Trump’s Conflict-of-Interest Problem
“Are you planning on putting your assets in a blind trust should you become President?” the Fox Business Network anchor Maria Bartiromo asked Donald Trump during a Presidential-primary debate in South Carolina, in January. “How difficult will it be for you to disentangle yourself from your business and your money and prioritize America’s interests first?”
“If I become President, I couldn’t care less about my company,” Trump answered, waving her off. “It’s peanuts.”
“So you’ll put your assets in a blind trust?” Bartiromo asked again.
“I would put it in a blind trust—well, I don’t know if it’s a blind trust if Ivanka, Don, and Eric run it. Is that a blind trust? I don’t know.” He looked around and shrugged. “But I would probably have my children run it with my executives, and I wouldn’t ever be involved.”
The comments were startling at the time he made them, but what is even more remarkable is what has occurred since: Trump was elected President and, so far at least, has shown no sign that he understands or has ever even thought about conflict-of-interest laws, or conflicts of interest. On November 10th, two days after the election, an attorney for the Trump Organization named Michael Cohen told CNN that the President-elect intended simply to turn control of his company over to his three children from his first marriage, who would run it through a “blind trust,” a suggestion that makes little sense on its face, given that a trust is only considered “blind” if the trustees are individuals with no financial relationship with the company’s owner. The former Presidents Ronald Reagan, George H. W. Bush, Bill Clinton, and George W. Bush all placed their assets in blind trusts while serving as President. (Obama has all of his money in Treasury bills and index funds, investments that aren’t seen as a conflict.) In any case, the idea of Trump setting up an impossible-sounding blind trust with his children dissolved the following day, when he announced that three of his children would serve on the executive committee of his Presidential transition team, helping him to fill jobs in his government.
Trump and his offspring had already been treating the Presidential campaign like a world-spanning, high-stakes branding opportunity for Trump-related businesses. The Trump campaign directed millions of dollars in campaign expenses to Trump-related ventures: rent was paid to Trump Tower, where the campaign headquarters was located; events were held at Trump golf courses and other properties; Trump’s Mar-a-Lago club was paid for lodging, facilities, and catering, according to Politico. Trump’s daughter Ivanka used campaign appearances as an opportunity to advertise clothing from her own fashion line. The perception of Trump as a talented businessman drove a large part of his appeal to voters who want a piece of his gilded capitalism for themselves. It’s hard to imagine that he’ll be willing to let that all go and dedicate himself to public service. (Trump himself reportedly donated upwards of fifty million dollars to the campaign.)

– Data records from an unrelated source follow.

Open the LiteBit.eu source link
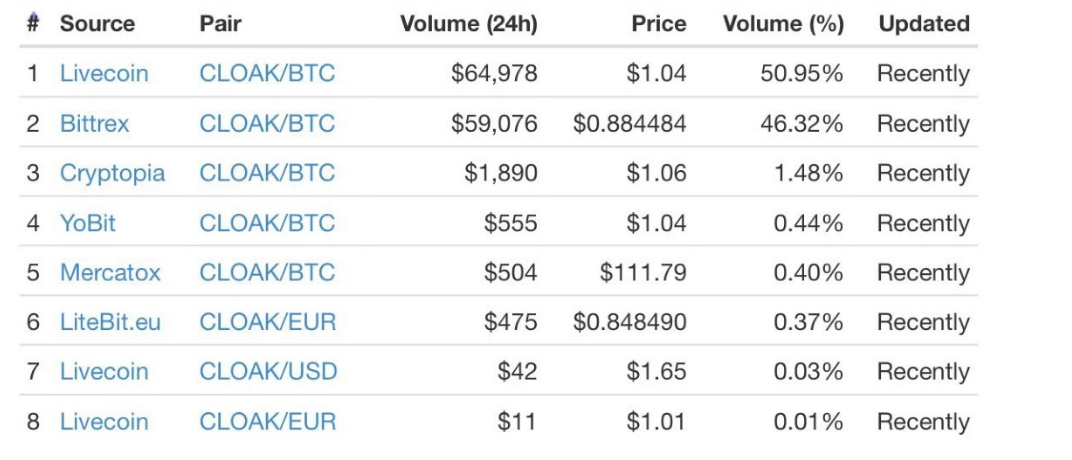110,321
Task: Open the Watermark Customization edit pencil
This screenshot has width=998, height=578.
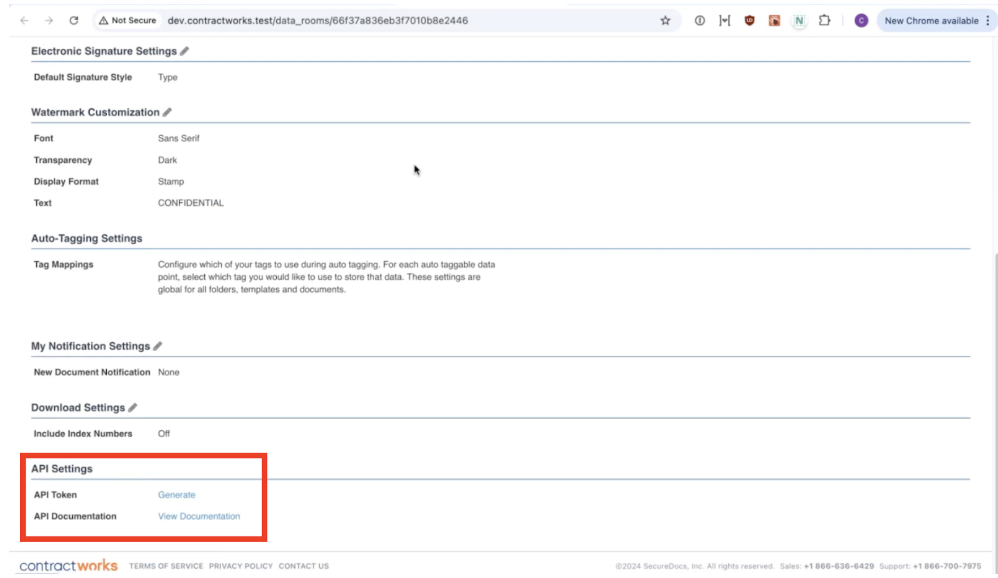Action: pyautogui.click(x=167, y=112)
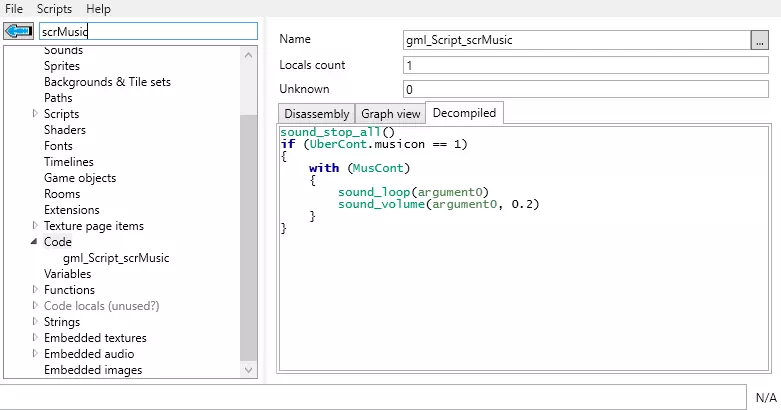Screen dimensions: 781x410
Task: Switch to the Graph view tab
Action: (390, 114)
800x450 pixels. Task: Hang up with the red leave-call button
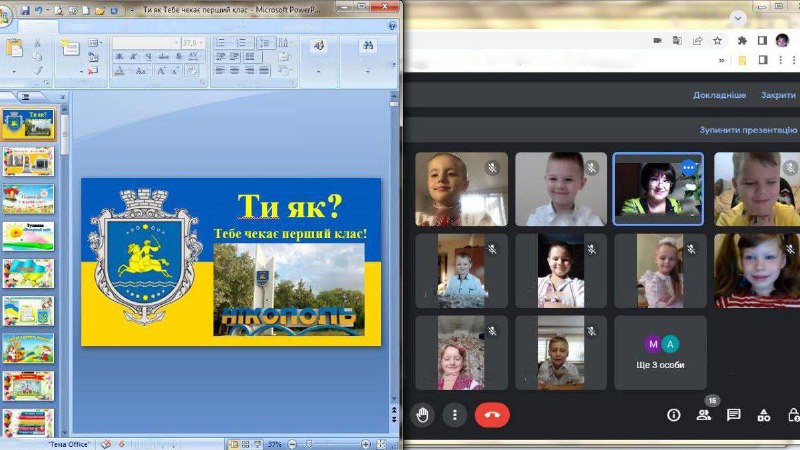[x=492, y=415]
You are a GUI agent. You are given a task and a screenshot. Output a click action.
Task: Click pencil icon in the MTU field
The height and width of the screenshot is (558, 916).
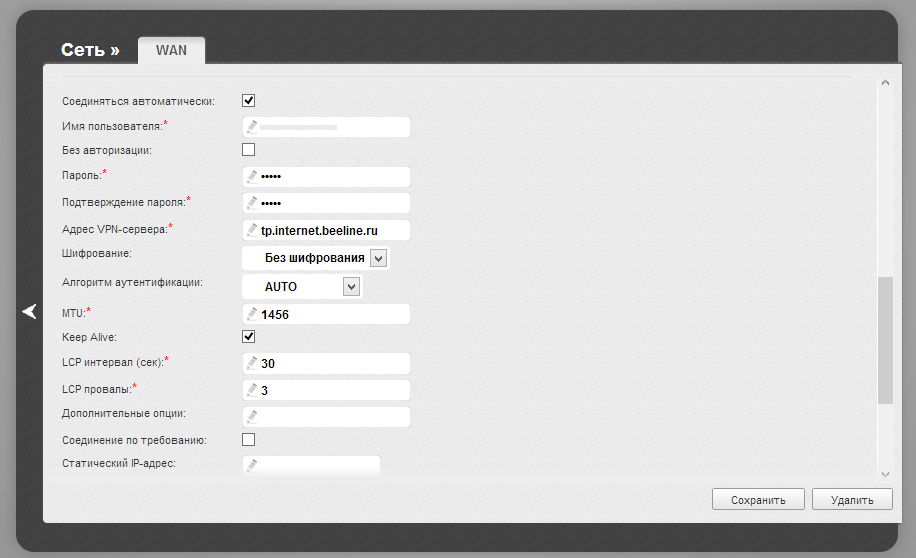(x=253, y=314)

It turns out that there is no legal requirement that a President divest himself or herself of private business interests or investments while in office. Nor is there a requirement that he place investments or companies he controls in a blind trust, by which an independent third party manages the assets while he serves in government. There are federal ethics rules that prohibit members of Congress and Cabinet members from accepting gifts from anyone who has business before their agency, as well as requiring that they recuse themselves from governmental affairs that affect their financial interests. The roles of President and Vice-President were exempted from those rules because it was believed that the office of the President was so vast in its responsibilities that it would be virtually impossible to police. As Kenneth Gross, a partner at Skadden Arps, and a former associate general counsel of the Federal Election Commission, notes, it was also assumed that no President would attempt to run the government and a business simultaneously.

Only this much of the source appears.